• PROVIDED DATA:

Start of Block

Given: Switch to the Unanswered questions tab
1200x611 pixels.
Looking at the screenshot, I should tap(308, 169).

End of Block
Start of Block

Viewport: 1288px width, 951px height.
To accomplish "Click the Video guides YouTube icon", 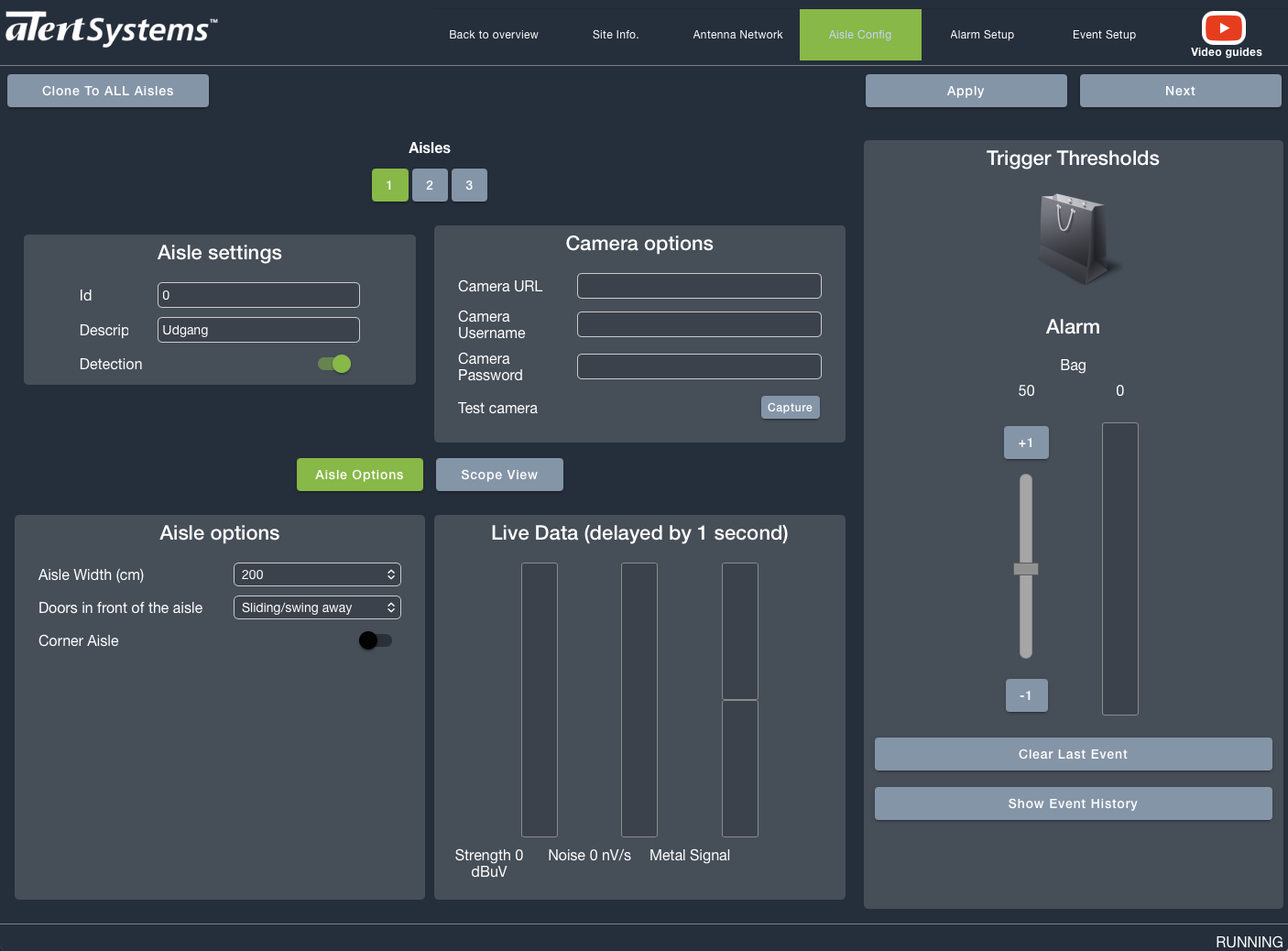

End of Block

• PROBLEM: Working from the data above, repeat exactly, and only, the lines that begin at the line containing "Viewport: 1288px width, 951px height." and stop after the line containing "the Video guides"; pictures are not copied.

• WRITTEN REPLY:
Viewport: 1288px width, 951px height.
To accomplish "Click the Video guides YouTube icon", 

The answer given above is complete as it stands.